Rice into low-carbon plastic: Bringing hope to a struggling Fukushima town

NAMIE, Japan: Jinichi Abe grins as he watches diggers working earth near his rice fields, knowing they are returning still more fields to productivity after Fukushima nuclear reactors exploded and sprayed the area with radiation over a decade ago.

Even better, Abe knows the rice that he and a cooperative grow will have a steady buyer, and his town of Namie, still struggling to recover from the March 2011 disaster, has a new hope: A venture that turns rice unsellable for consumption due to health worries into low-carbon plastic used by major firms across Japan.

Last November, Tokyo-based firm Biomass Resin opened a factory in Namie to turn locally-grown rice into pellets. The raw materials are reborn as low-carbon plastic cutlery and takeout containers used in chain restaurants, plastic bags at post offices and souvenirs sold at one of Japan’s largest international airports.

“Without growing rice, this town can’t recover,” said Abe, 85, a 13th-generation farmer, who said the rice – unsellable due to rumours – had been used as animal feed, among other uses, in previous years. “Even now, we can’t sell it as Fukushima rice.

“So having Biomass come was a huge help. We can grow rice without worries.”

Spreading down from the forested slopes of the mountains to the ocean side, parts of Namie lie only 4km from the Fukushima Dai-ichi nuclear plant run by Tokyo Electric Power Company (Tepco), which provided jobs for many – including Abe’s son and grandson. The plant’s chimneys are clearly visible from Ukedo beach, below a primary school gutted by the Mar 11, 2011 tsunami.

The same wave slammed into the nuclear plant, setting off meltdowns and explosions. Namie residents first evacuated inland on Mar 12 but then, as radiation levels rose, were ordered out of town altogether with little more than the clothes they wore.

Nobody was allowed back to live until 2017, after decontamination efforts that left tonnes of radioactive soil stored around the town for years, including in the fields across from Abe’s. Some 80 per cent of the town’s land remains off-limits and not quite 2,000 people live there, compared with 21,000 previously.

There is one major shopping centre, one clinic, two dentists, one combined primary and junior high school – and a dearth of jobs. In better times, there had been a thriving pottery business and farming, along the coastal plain.

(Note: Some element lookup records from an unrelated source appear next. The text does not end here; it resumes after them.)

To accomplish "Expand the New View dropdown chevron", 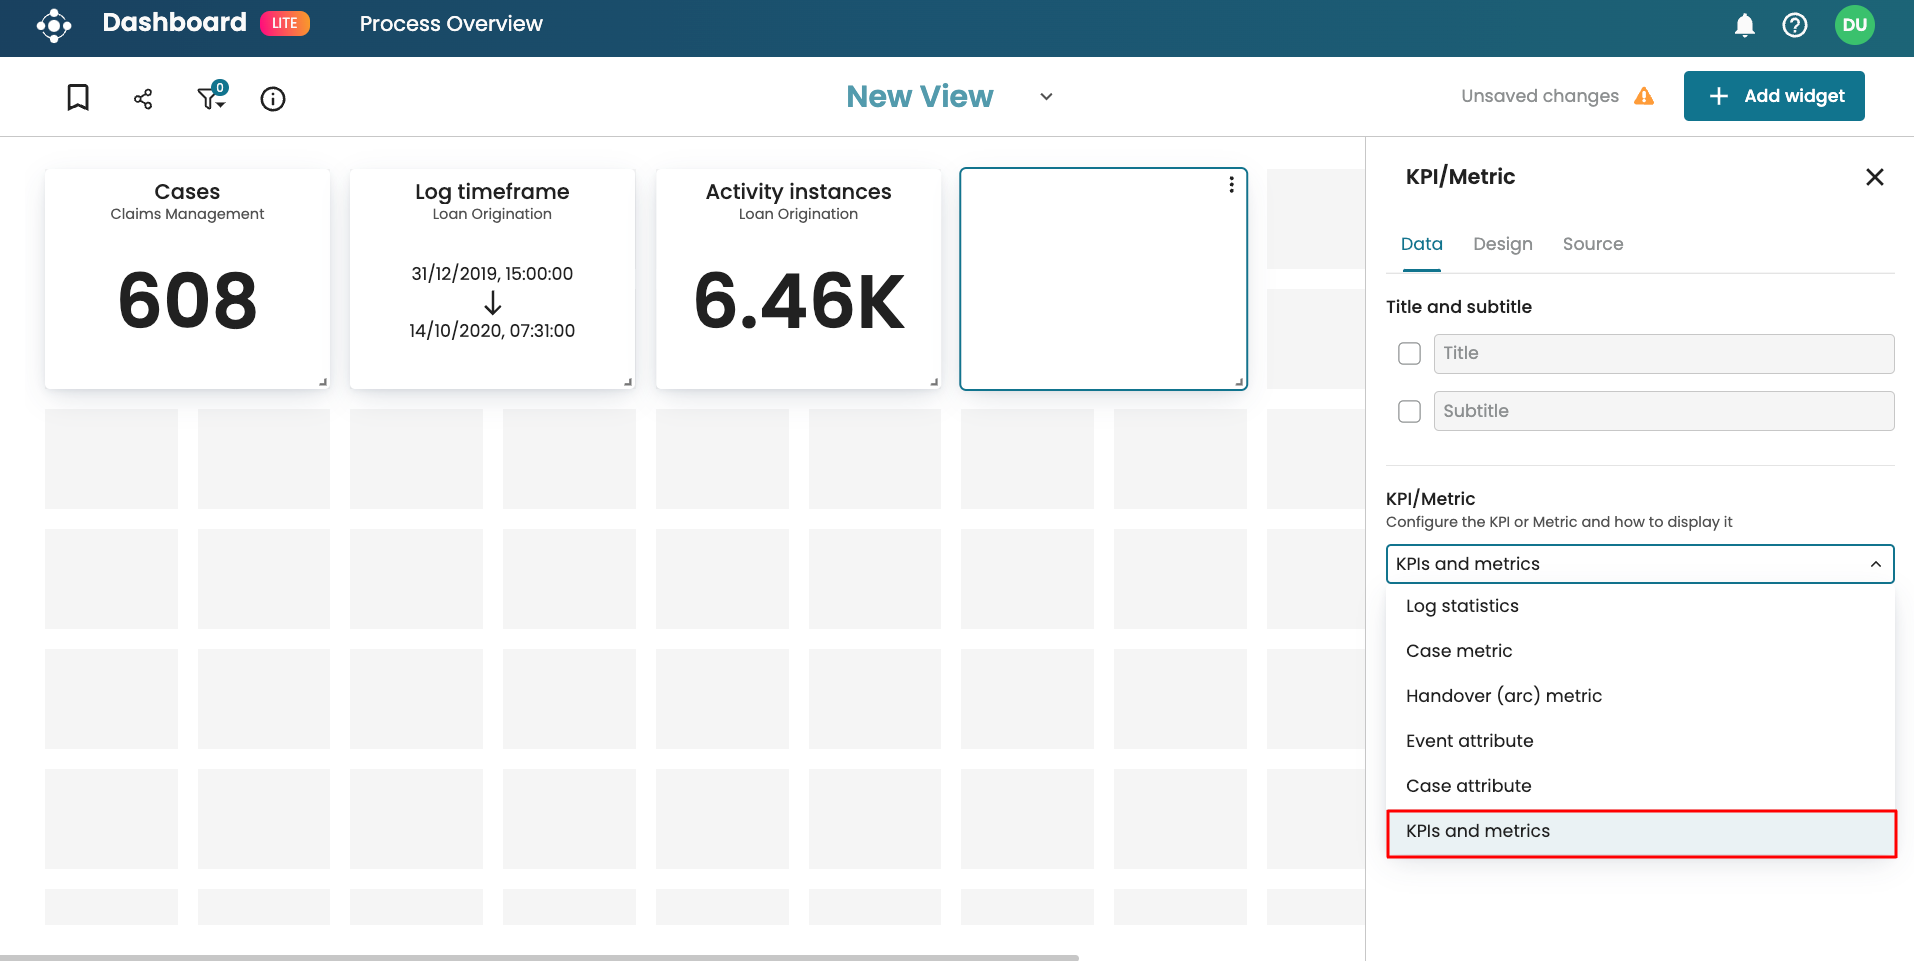I will point(1046,97).
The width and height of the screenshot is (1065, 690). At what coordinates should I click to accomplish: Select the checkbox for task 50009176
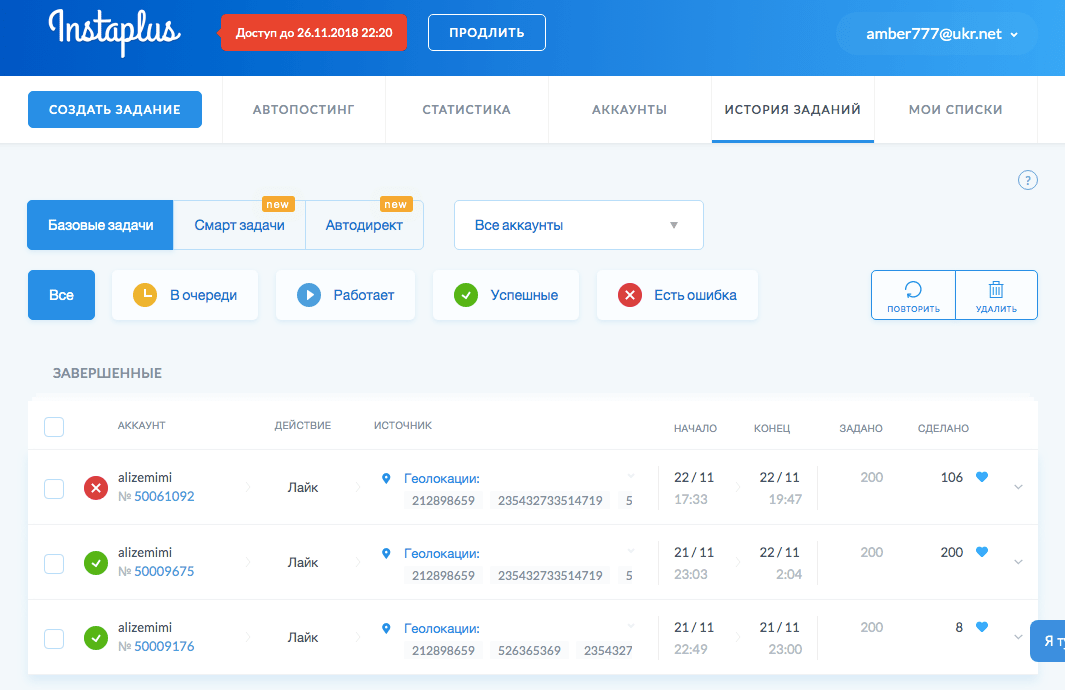click(54, 638)
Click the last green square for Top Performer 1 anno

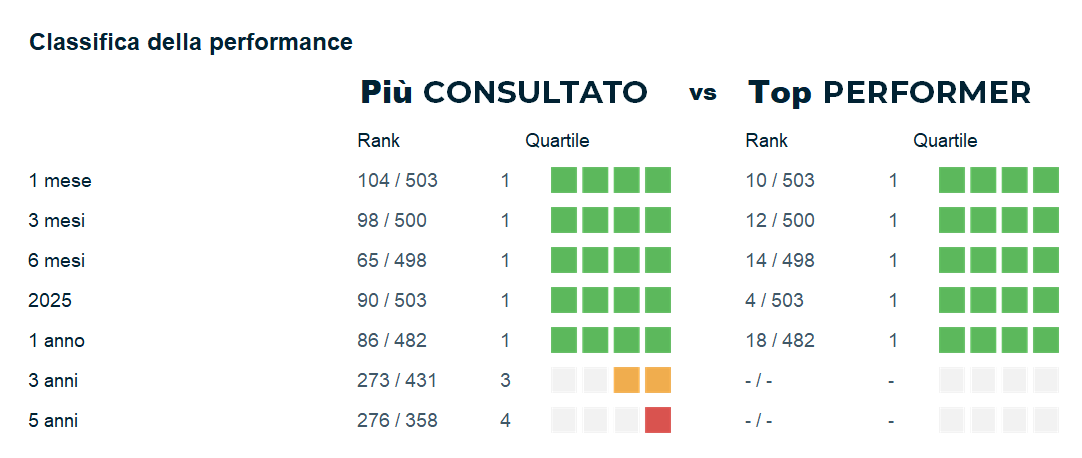pos(1045,341)
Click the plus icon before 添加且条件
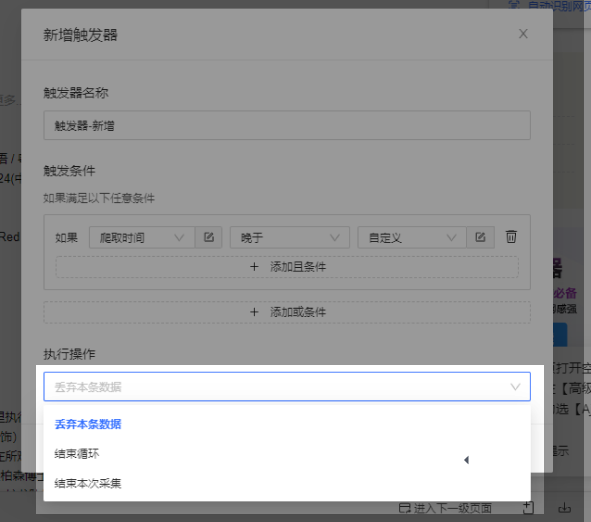The width and height of the screenshot is (591, 522). [254, 267]
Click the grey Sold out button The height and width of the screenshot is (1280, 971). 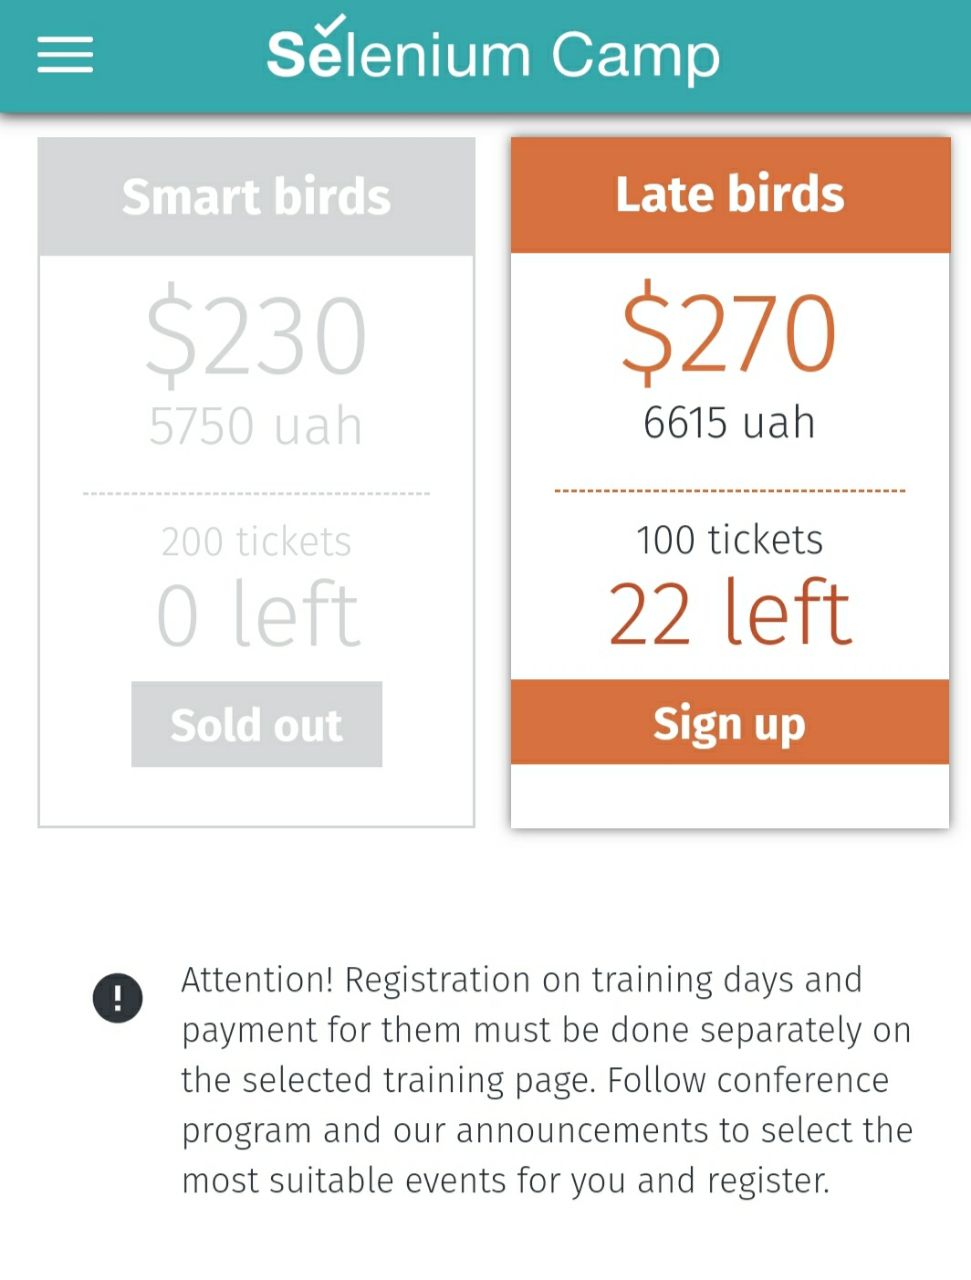(x=256, y=724)
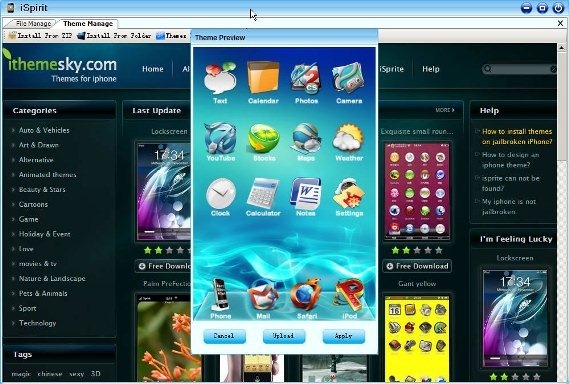Open the Home menu on ithemesky
The width and height of the screenshot is (569, 384).
pos(153,69)
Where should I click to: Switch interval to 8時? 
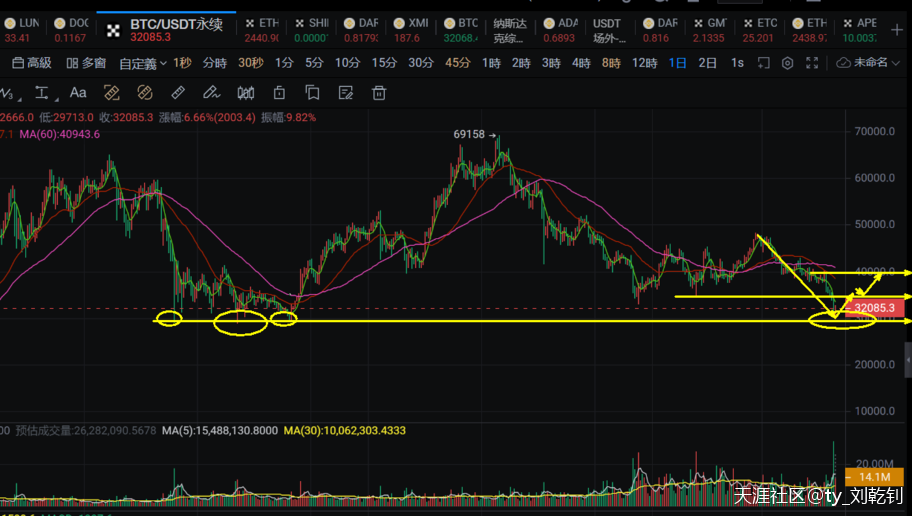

“Fundamentally, we want businesses that will create as many jobs as possible – basically, manufacturing,” said town official Satoshi Konno, who admits things are “still tough.”

Since 2017, eight companies have come in, including a concrete plant, aquaculture and an EV battery recycler, generating about 200 jobs. Discussions are underway with others and research institutes may bring still more people.